But! Tie that in with what I've been thinking about since stuff was stolen, and I realize it's not a big lie after all. For me, the things I would have said I wanted turn out not to be stuff I really wanted--I don't want it enough to try to replace it. Given the opportunity to replace stuff I lost, I didn't want the cool toys and knickknacks (have I ever mentioned that we do NOT "travel lite" and carry rather a lot (snort) of stuff with us, including, you know, toys and stuff?); I wanted just the tools and supplies I need to make the stuff I want to make. I don't want to try to replace the Alabama Chanin-style poncho I made; I want the fabric I need to make another one, a better one, a fabulous one that incorporates everything I've learned since I made the one that was stolen (and I have to say here that I love how my brain works: instead of telling me how fabulous the old one was, it tells me, "Eh. You didn't do such a great job the first time; let's see how much cooler you can make the next one." I thank it for that.)

This is the kind of thing I've been thinking about here lately as I work on figuring out what I want out of the rest of my life. Another big part of it all is living here in Midland, Texas. I keep trying to give y'all a better picture of what it's like here--maybe we'll go and take some literal pictures, some photographs to try to give a better idea of what it's like. It's insane, and it's obscene, and it's unbelievable for most people. We're into over 38 straight months of economic growth. And population growth. Thanks to the huge drought, and to the use of water for fracking, we're in serious trouble with water, and everything's dead or dying: trees, landscaping, grass. It's dry and hot and brown and dead and windy almost every day. The streets are full of huge, expensive trucks--oil field trucks, sure, but also trophy trucks, huge tricked-out pick-ups.

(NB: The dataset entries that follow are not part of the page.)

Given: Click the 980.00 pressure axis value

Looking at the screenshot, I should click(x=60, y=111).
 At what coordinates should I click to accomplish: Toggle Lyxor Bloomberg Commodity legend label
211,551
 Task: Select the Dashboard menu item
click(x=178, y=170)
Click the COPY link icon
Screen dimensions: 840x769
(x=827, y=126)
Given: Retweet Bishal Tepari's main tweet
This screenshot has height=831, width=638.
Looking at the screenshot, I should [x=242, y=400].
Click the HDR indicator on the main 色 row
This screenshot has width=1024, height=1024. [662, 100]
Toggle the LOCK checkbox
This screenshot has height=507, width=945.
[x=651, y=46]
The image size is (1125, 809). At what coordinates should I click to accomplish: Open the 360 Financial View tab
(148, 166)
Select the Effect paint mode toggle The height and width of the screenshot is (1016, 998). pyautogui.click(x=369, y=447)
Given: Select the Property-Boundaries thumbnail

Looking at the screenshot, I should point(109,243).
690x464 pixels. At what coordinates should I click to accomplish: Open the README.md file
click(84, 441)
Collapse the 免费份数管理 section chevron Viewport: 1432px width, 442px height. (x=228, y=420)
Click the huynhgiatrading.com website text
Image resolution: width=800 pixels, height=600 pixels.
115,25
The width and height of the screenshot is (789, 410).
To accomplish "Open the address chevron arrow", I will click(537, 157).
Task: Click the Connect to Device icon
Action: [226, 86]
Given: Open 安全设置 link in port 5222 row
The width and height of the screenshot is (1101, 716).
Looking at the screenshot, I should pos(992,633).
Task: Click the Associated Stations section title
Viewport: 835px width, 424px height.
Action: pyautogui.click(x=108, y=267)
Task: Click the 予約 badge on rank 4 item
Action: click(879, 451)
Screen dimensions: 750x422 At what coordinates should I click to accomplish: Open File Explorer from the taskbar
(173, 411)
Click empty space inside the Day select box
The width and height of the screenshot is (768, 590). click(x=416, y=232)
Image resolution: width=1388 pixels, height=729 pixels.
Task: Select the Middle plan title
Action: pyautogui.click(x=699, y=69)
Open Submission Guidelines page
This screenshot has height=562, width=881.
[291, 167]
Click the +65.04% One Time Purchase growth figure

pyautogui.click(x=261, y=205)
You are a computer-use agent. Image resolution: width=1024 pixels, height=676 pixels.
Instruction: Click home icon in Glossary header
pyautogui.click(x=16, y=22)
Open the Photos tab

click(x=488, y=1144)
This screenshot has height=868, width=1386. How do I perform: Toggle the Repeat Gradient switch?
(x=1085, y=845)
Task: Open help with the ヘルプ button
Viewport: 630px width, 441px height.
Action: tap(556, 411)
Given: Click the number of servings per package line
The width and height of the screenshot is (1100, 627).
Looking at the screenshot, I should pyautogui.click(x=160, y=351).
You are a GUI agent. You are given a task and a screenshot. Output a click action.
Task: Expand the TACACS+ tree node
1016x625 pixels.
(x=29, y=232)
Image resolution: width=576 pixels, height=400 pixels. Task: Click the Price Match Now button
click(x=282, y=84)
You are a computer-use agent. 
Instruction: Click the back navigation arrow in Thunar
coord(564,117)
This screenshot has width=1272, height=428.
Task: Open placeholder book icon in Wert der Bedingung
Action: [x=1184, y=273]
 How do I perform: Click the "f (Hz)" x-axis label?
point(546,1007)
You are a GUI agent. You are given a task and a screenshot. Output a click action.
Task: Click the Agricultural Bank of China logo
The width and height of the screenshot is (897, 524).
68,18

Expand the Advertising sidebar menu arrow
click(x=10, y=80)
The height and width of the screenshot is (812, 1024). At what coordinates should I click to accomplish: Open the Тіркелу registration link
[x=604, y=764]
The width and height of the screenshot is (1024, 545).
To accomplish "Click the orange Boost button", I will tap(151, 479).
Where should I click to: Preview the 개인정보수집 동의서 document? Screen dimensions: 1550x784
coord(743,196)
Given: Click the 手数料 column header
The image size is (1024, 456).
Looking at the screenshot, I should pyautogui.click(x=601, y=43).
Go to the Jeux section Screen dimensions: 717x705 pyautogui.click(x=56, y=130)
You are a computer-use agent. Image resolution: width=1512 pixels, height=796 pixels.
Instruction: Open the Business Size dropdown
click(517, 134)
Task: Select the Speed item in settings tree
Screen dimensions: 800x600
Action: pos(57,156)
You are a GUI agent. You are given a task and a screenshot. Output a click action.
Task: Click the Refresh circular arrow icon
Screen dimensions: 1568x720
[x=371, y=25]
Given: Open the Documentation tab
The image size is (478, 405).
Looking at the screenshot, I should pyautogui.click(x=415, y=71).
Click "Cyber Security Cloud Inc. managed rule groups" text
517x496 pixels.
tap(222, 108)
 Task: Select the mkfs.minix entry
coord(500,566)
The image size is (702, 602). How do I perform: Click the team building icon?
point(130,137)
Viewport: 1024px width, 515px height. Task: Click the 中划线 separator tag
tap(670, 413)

The topic of almost every conversation is money and the boom. People who had retired have gone back to work, and people who had a regular job have left it and "gone to the oil field," which can mean literally working out in the field or just getting an oil-related job. Shelves in stores are empty--people shop reflexively, buying more and more and more stuff. You see guys in oil-company coveralls and muddy work boots in Wal-Mart loading up multiple baskets with cleaning supplies and towels and underwear. They probably use it a couple times, throw it out, go buy more. They can afford it; they're living in Man Camps (there are no apartments or available motels), they're working 16-18 hours a day. Everyone says, "You've got to get it while the getting's good," meaning that, whatever you're doing, you need to get another job, change jobs, take on extra hours to make as much of this oil money as you can before the inevitable bust. Money, money, money. Midland has always been about money, but it's more itself than it ever was. For me, it's been interesting to watch myself, to see how I've thought, "Gee, maybe I should try to get an extra job doing something for an oil company, make some money and get a new car or something." I've caught myself feeling guilty for not doing that: for not trying to jump on board and get rich. And then I recently stopped and slapped myself upside the head (figuratively: I like myself too much for actual slapping) and went, "Wait a minute. That's not the life you want."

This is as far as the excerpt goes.